**Sayfa Metni**
· · · · ·
Sığ ve durgun sular çabuk bulanır.
İnsanın da sığı vardır ve öyle çabuk bulanır ki çamurlaşır adeta…
Şu Cumhurbaşkanı’nın Yunanistan gezisi ile ilgili yaptığım “Cumhurbaşkanımız Sayın Erdoğan'ın Yunanistan'daki çalışmalarını, konuşmalarını takdirle takip ediyorum.
Ben de olsam benzer şeyler yapardım.
Teşekkürler... “ şeklindeki kısa paylaşıma verilen bir cevap beni düşündürdü…
Özeti şudur:
“Ben olsaymışım Yunanistan’a gitmezmişim, onlar ayağıma gelmeliymiş, başlarına vura vura onları denize dökermişim…”
Ayrıca bir hayret bildirimi var:
“Sayın hocam! Kinaye yaptığınızı söyleyin....”
Öncelikle belirteyim, Türk Milliyetçileri bu milletin “Erken Uyarı Sistemi”dir.
Siyasî, sosyal, kültürel, ekonomik, askerî alanlarda esecek en hafif tehlike rüzgârlarını en erken fark eden ve tedbirler geliştiren milletin has evlâtlarıdır Türk Milliyetçileri.
Dışarıdan gelecek etkilere karşı milletin refleksi= irkilme gücü’dür Türk milliyetçileri. Türk Milliyetçilerini etkisizleştirmeden bu millete düşmanlıkları olanlar emellerine ulaşamazlar.
Bunu başaracak güç henüz yok.
***
Son devrin en önemli zirvesi Mustafa Kemal Atatürk’tür.
Mustafa Kemal’i, “Atatürk” yapan sır, onun milletini iyi tanımasındadır.
“Çocukluğumda elime geçen iki kuruşun yarısını kitaplara ayırmasaydım, bugün yaptığım işleri başaramazdım” sözü ondaki derinliğin ana kaynağıdır.
Edindiği tarih şuuru onu Oğuz Kağan ve Bilge Kağan’la çağdaş yapmıştır.
Alın Gençliğe Hitabe’yi, Onuncu Yıl Nutku’nu, karşılaştırın Göktürk Kitabeleri’yle… Ne çok ortak yön bulursunuz…
Bir de, Türk tarihi ve kültürüyle ilgili okuması olmayanların yaptıkları işlere, o işlerdeki acemiliklerine, verilen tepkilere ve yan çizmelere, günü, dününe uymayan zikzaklarına bakın…
Konuştuklarına bakın, içeriden ve dışarıdan gelen övmeler ve saldırılar karşısında gösterdiği tepkilere bakın…
Sığlıktan hep.
· · · · ·
**Sağlanan Veriler**

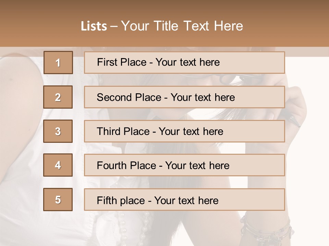Select the 'Fifth place' text box
The height and width of the screenshot is (246, 329).
pos(184,200)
· · · · ·
**Yapılacaklar**
1. Sayfa metninden "Alın Gençliğe Hitabe’yi, Onuncu" sözlerini içeren yerden başlayıp "Sığlıktan hep." sözlerinden sonra bitecek şekilde bölümü hiç değiştirmeden yazın.
2. Lütfen sayfa metninde Türk Milliyetçilerinin tehlike rüzgârlarını en erken fark ettiği söylenen alanların hepsini sıralayın.
3. Sayfa metnine göre Mustafa Kemal'i "Atatürk" yapan sır nedir?

**Cevaplar**
1.
Alın Gençliğe Hitabe’yi, Onuncu Yıl Nutku’nu, karşılaştırın Göktürk Kitabeleri’yle… Ne çok ortak yön bulursunuz…
Bir de, Türk tarihi ve kültürüyle ilgili okuması olmayanların yaptıkları işlere, o işlerdeki acemiliklerine, verilen tepkilere ve yan çizmelere, günü, dününe uymayan zikzaklarına bakın…
Konuştuklarına bakın, içeriden ve dışarıdan gelen övmeler ve saldırılar karşısında gösterdiği tepkilere bakın…
Sığlıktan hep.

2. Siyasî, sosyal, kültürel, ekonomik, askerî

3. Milletini iyi tanıması.